Jax wiped blood from his lip.
"I idolized her." Torvin's voice cracked.
"More than the so called love you had for her. More than anyone. She was the first person who looked at me—a lowborn nobody—and saw someone worth knowing. Worth saving."
He stepped forward. The veins pulsed darker.
"When the order came down, when they told us to let her die... I didn't hesitate. None of us did. We stood against the crown. We risked everything. We became this."
He gestured at the brand on his neck.
"For her."
Jax said nothing.
"And do you know what got me through the torture ? The weeks of screaming in the dark for commiting treason?" Torvin's eyes glistened.
"Dreams. Dreams that she would come back. That our Prima Donna would return and make everything right. That she'd look at us and say 'well done' and we'd be free."
His voice broke on the last word.
Jax's grip on the spear trembled.
"But what did she do?" Torvin whispered.
"She ran. She married a foreigner and she was killed without achieving anything."
He looked up at the sky, at the smoke drifting from distant Blackhaven.
"In the end, dreams don't come true."
"That's not fair."
"Fair?" Torvin laughed bitterly.
"You want to talk about fair? You, the highborn aristocrat...sorry, former highborn aristocrat, who knows things the rest of us never will? Is that what this is? You know something I don't?"

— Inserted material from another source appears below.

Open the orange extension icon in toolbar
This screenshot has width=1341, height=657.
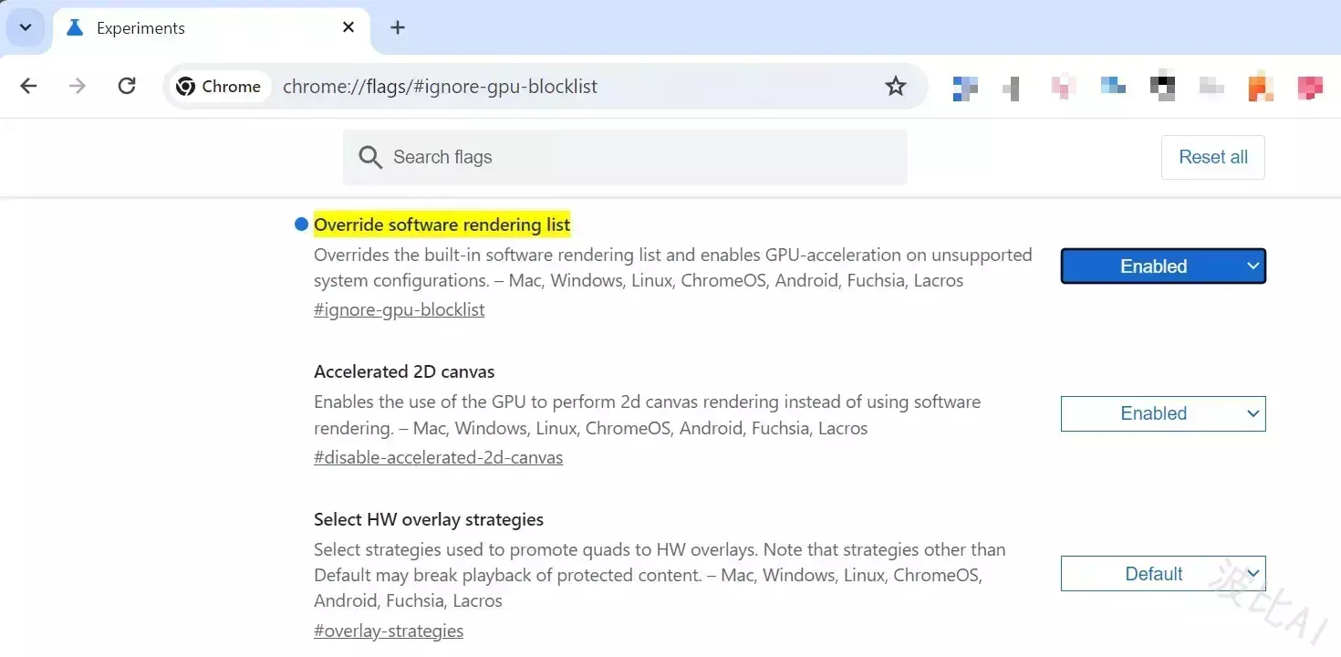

A memory flickered through Jax's mind.
Raizelle, standing in a garden, moonlight in her hair. Speaking words he couldn't quite hear. A secret meant for him alone.
"Torvin—"
"I've heard enough." Torvin raised his hand free hand toward his friend.
"Are you going to forget that dream and wake up to reality?" His voice hardened.

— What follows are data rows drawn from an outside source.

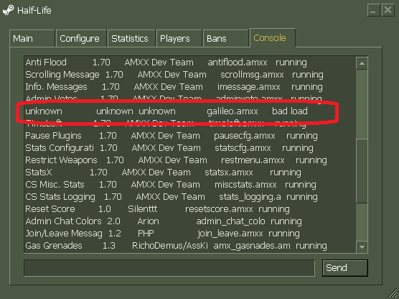Select the Bans tab
Viewport: 399px width, 299px height.
point(226,39)
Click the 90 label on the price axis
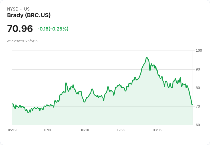Screen dimensions: 210x145 198,69
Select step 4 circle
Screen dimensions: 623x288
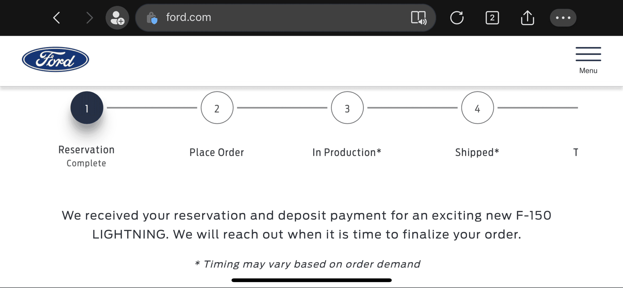pos(478,108)
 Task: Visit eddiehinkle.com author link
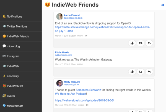pos(63,55)
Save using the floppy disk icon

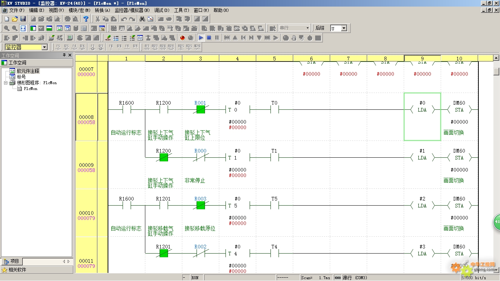[x=23, y=19]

"Or are you going to choose fantasy and be cut down without achieving anything? Just like her."
Jax looked at his friend.
Really looked.
The black veins covered his face now, pulsing with every heartbeat. His eyes held the old warmth, but it was drowning—sinking beneath something darker. The corruption had made him unstable. Irrational to the truth of their situation. He had given in to his own doubts and fears, beyond reach.

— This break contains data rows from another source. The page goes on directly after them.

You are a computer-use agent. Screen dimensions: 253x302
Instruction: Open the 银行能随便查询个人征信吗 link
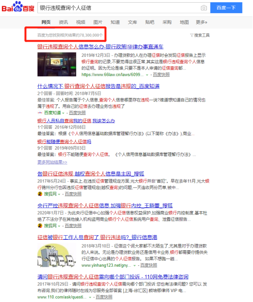(x=64, y=142)
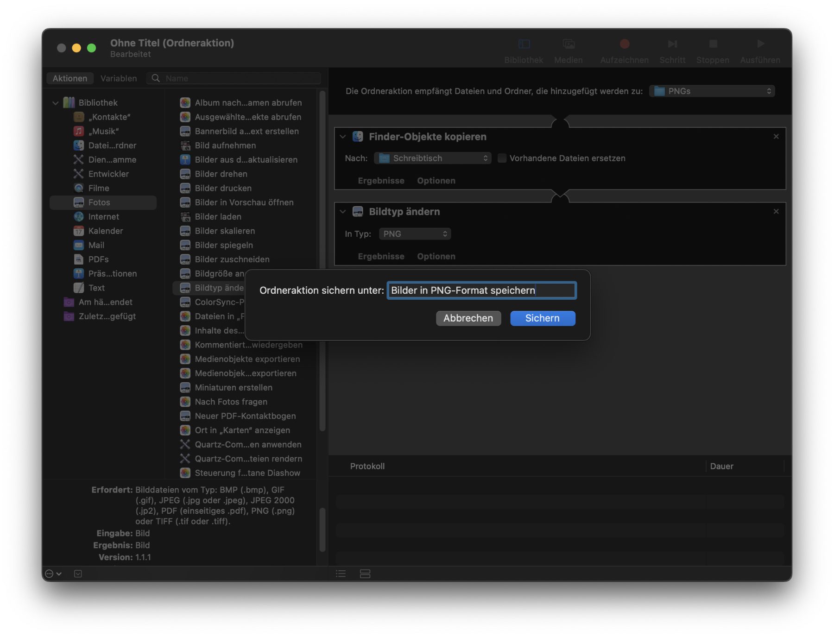Open the Medien toolbar icon
834x637 pixels.
point(568,44)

Jax raised his spear. Torvin nodded once.
"So be it."
The disk blade he Jax had deflected earlier accelerated from the tree stem. It whizzed past Jax's head, close enough to sever hair, and curved back toward Torvin's waiting hand. At the same moment, an explosion tore through the forest behind Jax—amber flame and black smoke rising in a pillar.
SK had managed to kill his second assailant.
Torvin's eyes flicked toward the flames. Just for an instant.
Jax almost moved.
But before either could act, a meteor crashed into the clearing.
The impact threw both men backward—Jax tumbling through undergrowth, Torvin slamming into a trunk hard enough to crack bark. Dirt and smoke billowed outward. Trees splintered. The ground itself seemed to scream.
When the dust settled, a figure straightened in the crater.
Roric Thorne rolled his shoulders, cracked his neck, and looked left. Then right.
"Only two left, huh?" He said after expanding his perception.
He spun his axe once, letting the weight settle in his grip.
"No problem. I'll soon fix that error."
---
A mile away, Lyle stumbled through the darkness.
His lungs burned. His legs shook. As a Votary he should have had superior physical stats. But he wasn't physically the best even by that standard and mostly relied on his Trait. The forest offered no comfort—only shadows that seemed to move when he wasn't looking.
He collapsed against a tree, gasping.
Then the shockwave hit.
It tore through the forest like the breath of a god. Trees bent. Leaves stripped. Lyle's clothes flapped in the gust it created. His fur hat tumbled end over end, disappearing into darkness.
He didn't go after it.
Instead, he straightened slowly.
Somewhere in the distance, the forest rumbled with violence.
And on Lyle's head, where there had been only bald skin, short white hair now caught the moonlight.
He groaned and ran toward the rumbling.